Where human minds and machines diverge
Programming machines with human minds, to re-program human minds with pre-trained machines, may become a catastrophic experiment in the manipulation of the human psyche. Moore’s law applies only to computers and not to the human brain. Generation Z do not possess more memory relative to generation Y, X, baby boomers, or even the lost generations. The elastic compute power of silicon does not apply to the human species. A computer’s resources (memory, compute, and storage) can scale-up elastically, whereas the capacity of the human mind diminishes in old age. While aging machines become obsolete over time, they continue to perform at full capacity with regular maintenance and updates. The aging process of humans gradually lowers the performance of both their body and mind. The mind of a machine is superior to the human mind in learning from past experiences through observed recorded outcomes, cause-effect analysis (causation), memory retention, memory expansion, and non-exhaustive compute power (abundance of energy). The human mind is capable of repurposing knowledge for evil. AI enabled computers are superior in their power to unleash enormous evil in the possession of tyrants and rogue states.

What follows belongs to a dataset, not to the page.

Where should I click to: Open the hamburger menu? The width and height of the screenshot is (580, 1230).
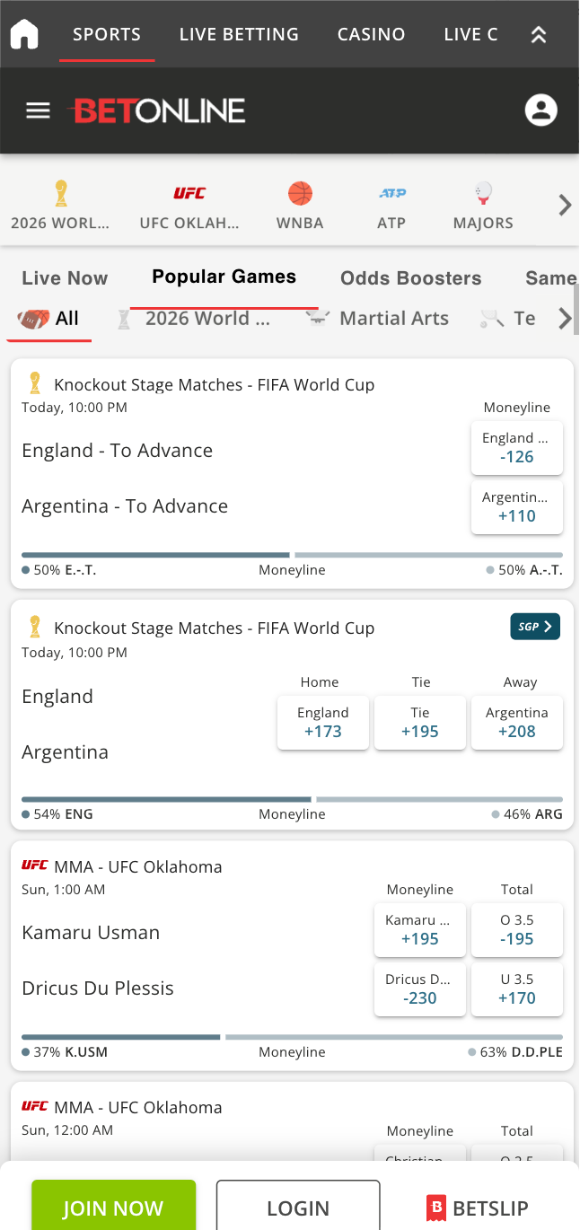tap(38, 110)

AI is a zero sum-game (balance), between the defenders (good) and the attackers (evil), and also an infinite game. Emotions differentiate humans from machines. Emotions are born from our inner fears, anticipated harmful outcomes, and basic survival instincts. Human emotions develop organically within years of birth. A fearless advanced machine has no emotions, only advanced algorithms. Machines, unlike humans, are not social creatures. Constitutional law and human rights do not (are difficult to) apply reciprocally to machines or software (data structures and algorithms). In Darwin’s theory of evolution, natural intelligence evolved from “natural” learning based on observed outcomes to actions (causation). In contrast, AI’s bottom-up evolution is based on a “pre-trained” learning model with programmable weights and biases.
Value creation with machine intelligence
Despite these challenges and risks, AI-powered intelligent machines can enhance the quality of life for everyone, provide livelihoods to wider population groups, and distribute digital power to all the people. Machine intelligence can help make things that regulate our activities of daily living more efficient, benefiting societies and the environment without displacing labor. Machine intelligence must illuminate human creativity, not eliminate human livelihoods. Applications where augmenting human-machine intelligence would be truly symbiotic are: smart transportation for fuel efficiencies, modernization of public infrastructure and utilities, environment protection and sustainability, precision instruments for surgery, advanced early diagnosis for preventive healthcare, sustainable agriculture for farmers, affordable housing for low income households, and overt surveillance for public safety and security.
Conclusion
As a global and interdependent society with a shared fabric of challenges and risks to overcome, technocrats and bureaucrats must re-think and strategize the path forward for positive use of artificial intelligence, and establish the metes and bounds to prevent unintended consequences of untamed technologies. This requires formalization of an etiquette for responsible use of AI. Defining the explicit objectives and methods for anticipated value creation that benefits societies, and evaluating the observed outcomes to mitigate negative consequences of the hypothesis, must become the first principle of AI.